How would we make these things work properly? How do we construct agencies that have punch in execution, that are held accountable for delivering results? This public administration question is our problem #1 in India.
Why does the private sector renew itself, but the government does not?
In the private sector, as a thumb-rule, across every doubling of firm revenues, a ground-up rethinking of the organisation is required. The firm has to be re-organised, and brand-new process manuals have to be written. In my intuition, this thumb rule applies in public administration also. Across each doubling of GDP, we need to rethink the block diagram of how government is organised, and write fresh process manuals. At roughly 7% growth, this means we have to do such an exercise roughly every decade. But we in India find it phenomenally difficult to modify the process manuals and boundaries of agencies. This inability to change is a serious bottleneck to achieving competence.

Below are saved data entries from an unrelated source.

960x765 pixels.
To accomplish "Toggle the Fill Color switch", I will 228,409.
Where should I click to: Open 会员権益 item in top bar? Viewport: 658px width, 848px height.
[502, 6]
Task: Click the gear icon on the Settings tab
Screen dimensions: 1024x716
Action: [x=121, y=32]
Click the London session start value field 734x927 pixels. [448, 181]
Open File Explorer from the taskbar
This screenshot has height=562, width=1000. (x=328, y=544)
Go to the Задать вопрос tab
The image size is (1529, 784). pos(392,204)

The HR function has just not kept up with the demands. The sheer number of skilled professionals that we have, manning important functions in economic policy, is abysmally small. As an example, you may have heard a lot about the Financial Stability and Development Council (FSDC). It will come as a surprise to you to know that for all the sound and fury surrounding FSDC, at present it has no IT systems and no staff.
Suppose a private firm grew by 2x, 4x and 8x, and it was fossilised and did not re-org. Suppose it clung on to the old organisation chart, old staffing and old process manuals. The mismatch between the organisation structure and the requirements of growth would worsen through time, and exert a negative impact upon the success of the firm. In similar fashion, I believe that every day, as India becomes bigger and more complex, the mismatch (between the requirements of public goods versus the organisation of government) worsens, with increasingly harsh consequences for growth.

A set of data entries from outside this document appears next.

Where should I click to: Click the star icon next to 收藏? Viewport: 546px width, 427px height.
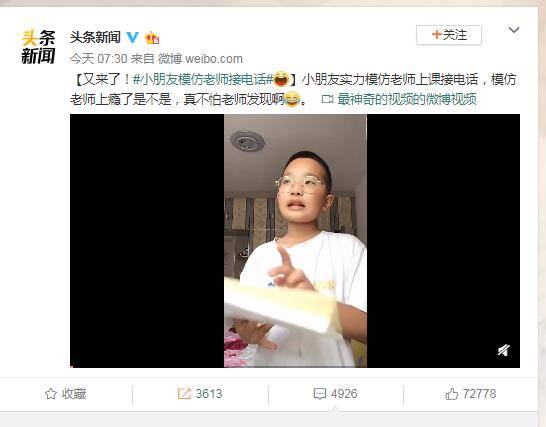point(51,394)
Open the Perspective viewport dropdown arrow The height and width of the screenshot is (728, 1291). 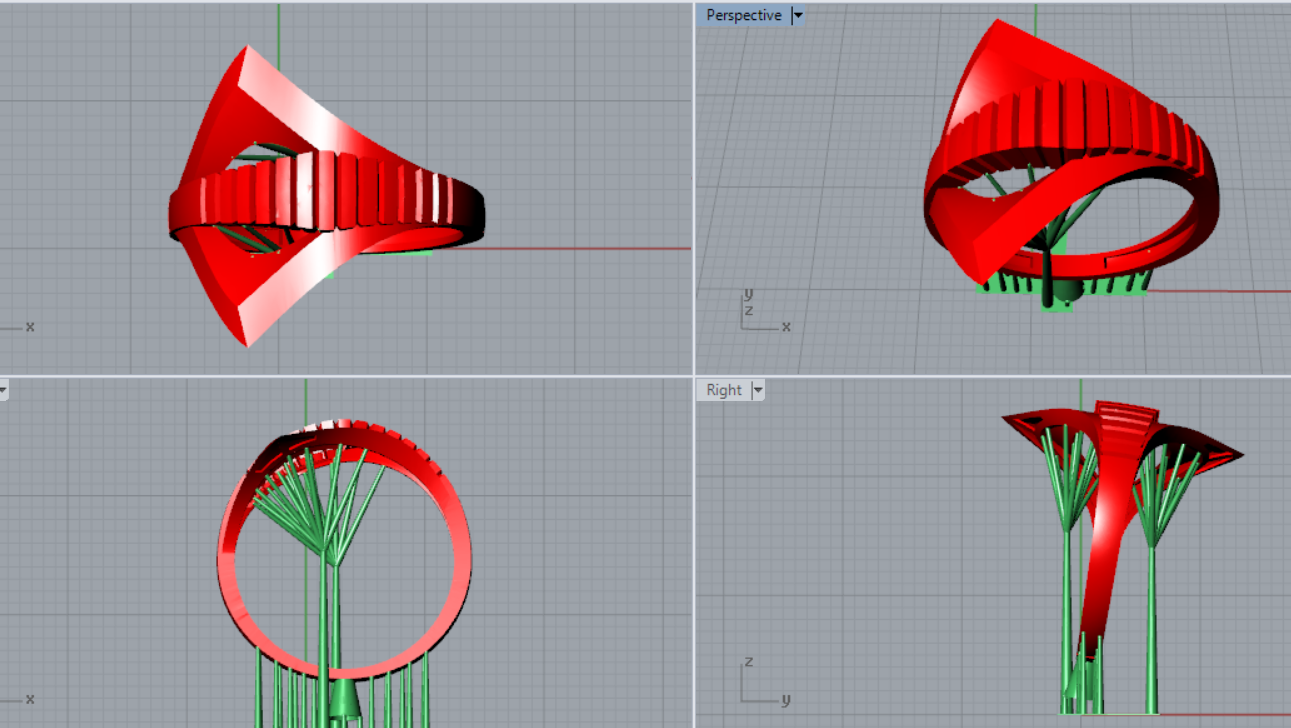(x=797, y=16)
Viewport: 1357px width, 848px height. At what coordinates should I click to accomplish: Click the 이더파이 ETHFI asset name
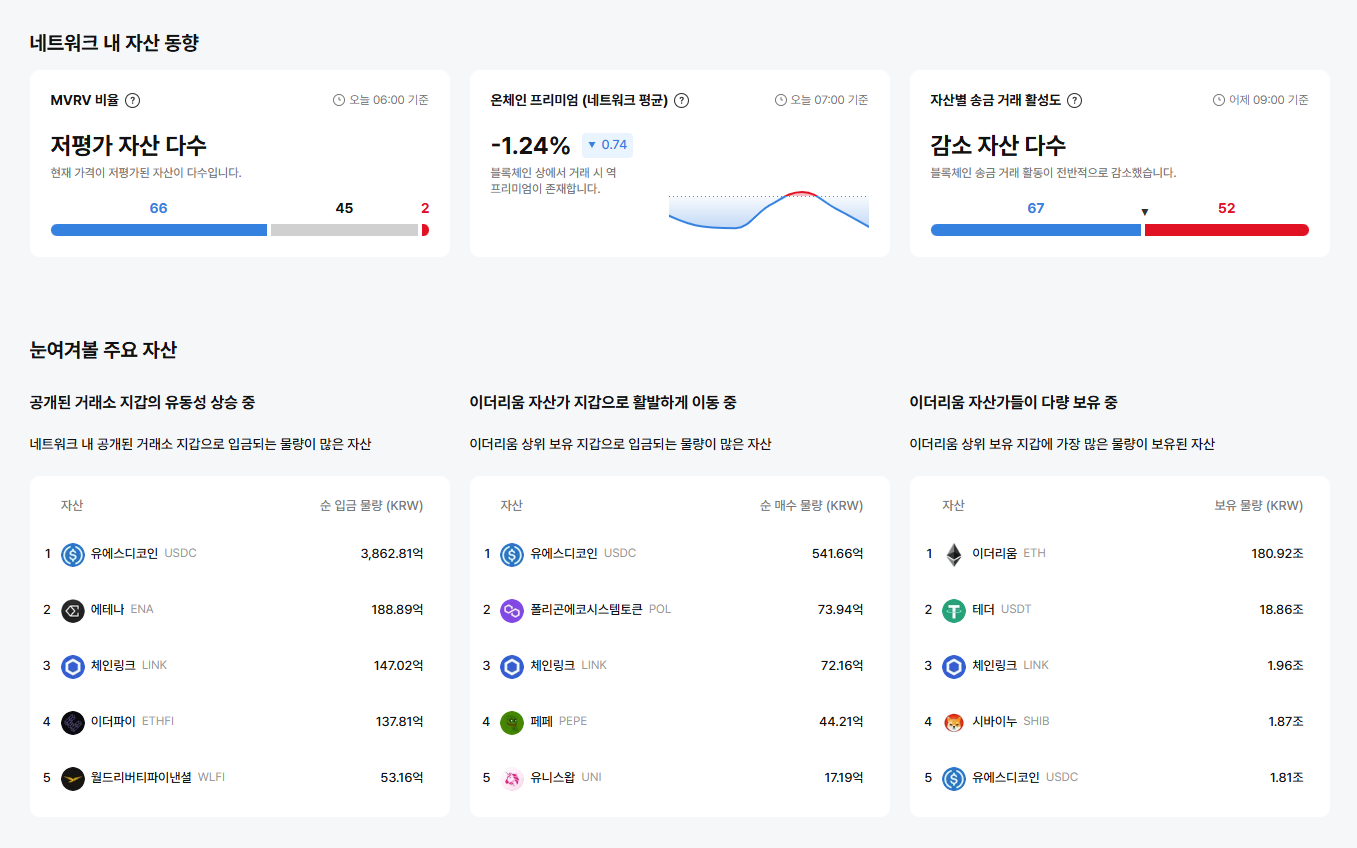[117, 720]
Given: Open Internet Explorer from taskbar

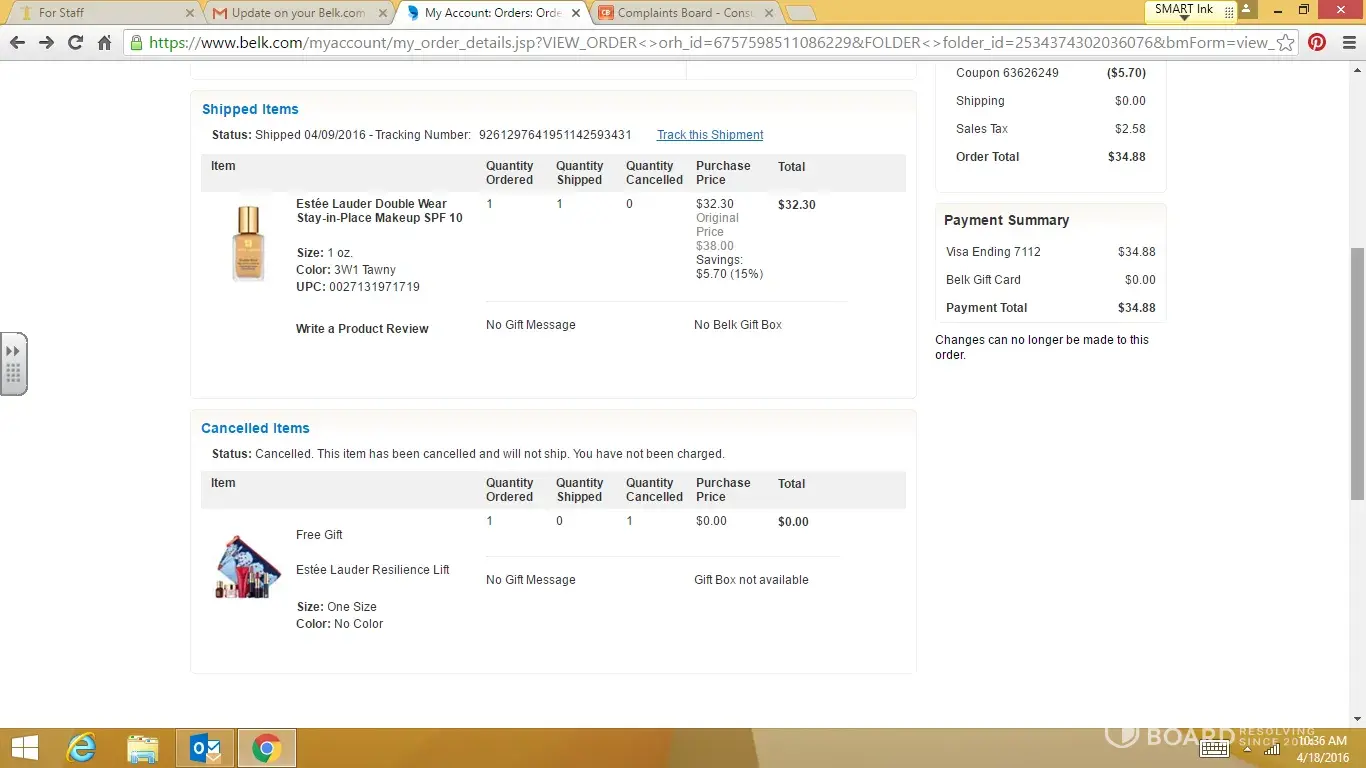Looking at the screenshot, I should 81,748.
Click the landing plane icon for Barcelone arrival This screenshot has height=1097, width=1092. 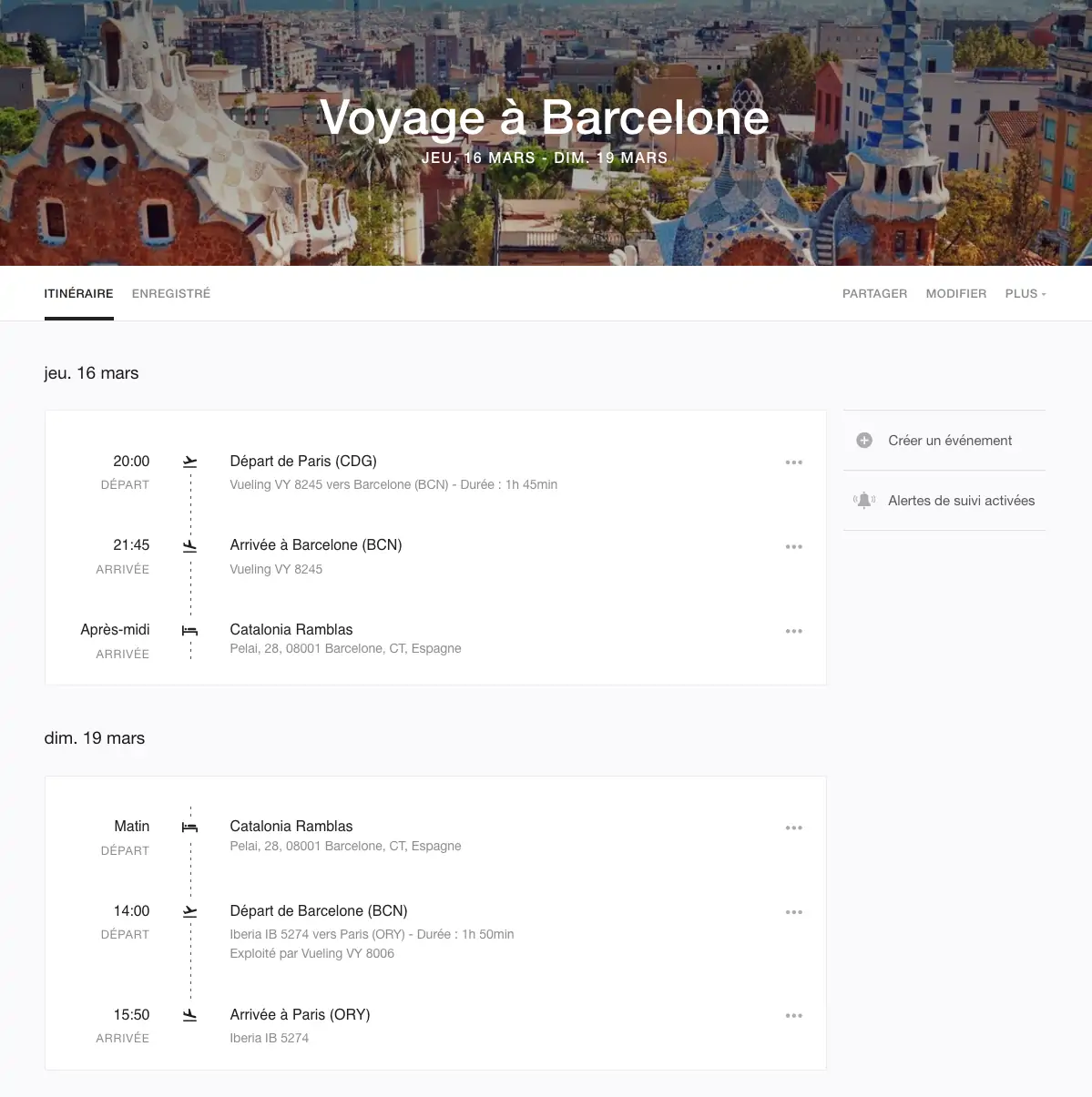pos(189,546)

Re-organising a firm, rejuvenating the workforce, rewriting process manuals: none of this is fun. It is very comfortable for any group of humans to put off this hard work, to perpetuate the past into the future. Why do private firms not suffer such organisational death? What keeps them moving forward? The external impetus of competition! Private firms do not reinvent themselves because it's fun: the market economy kicks them into shape. Those that won't reinvent themselves tend to fade away.
In similar fashion, left to themselves, government agencies will wallow in the warmth of the past. Strong accountability mechanisms are required in order to make every arm of government uncomfortable in the mere perpetuation of the past. Every time we see a fossilised government agency, we should go to the root cause: A failure of accountability.
Fixing one area: Finance
FSLRC is unique in constituting a full rethink of the landscape of law and agencies in one field (finance). Reasonable men can disagree about what is the ideal legal framework for finance. But all of us can agree that the Indian Financial Code is a quantum leap compared with the present arrangement. It is the much-needed reorganisation of government agencies that gets them going with sensible role definitions.
It is one thing to make a nice block diagram, but it is another matter to make each agency perform. This requires two elements: empowerment of the board, and enough pressure on the board to perform. For each of the seven agencies, the Code has empowered boards who would control their own organisation design and HR policy. The Code embeds strong accountability mechanisms, which would push the board and the chairperson to improve organisation design and HR policies. These accountability mechanisms would make it costly for the chairperson and the board of any agency to limp on under present conditions of performance.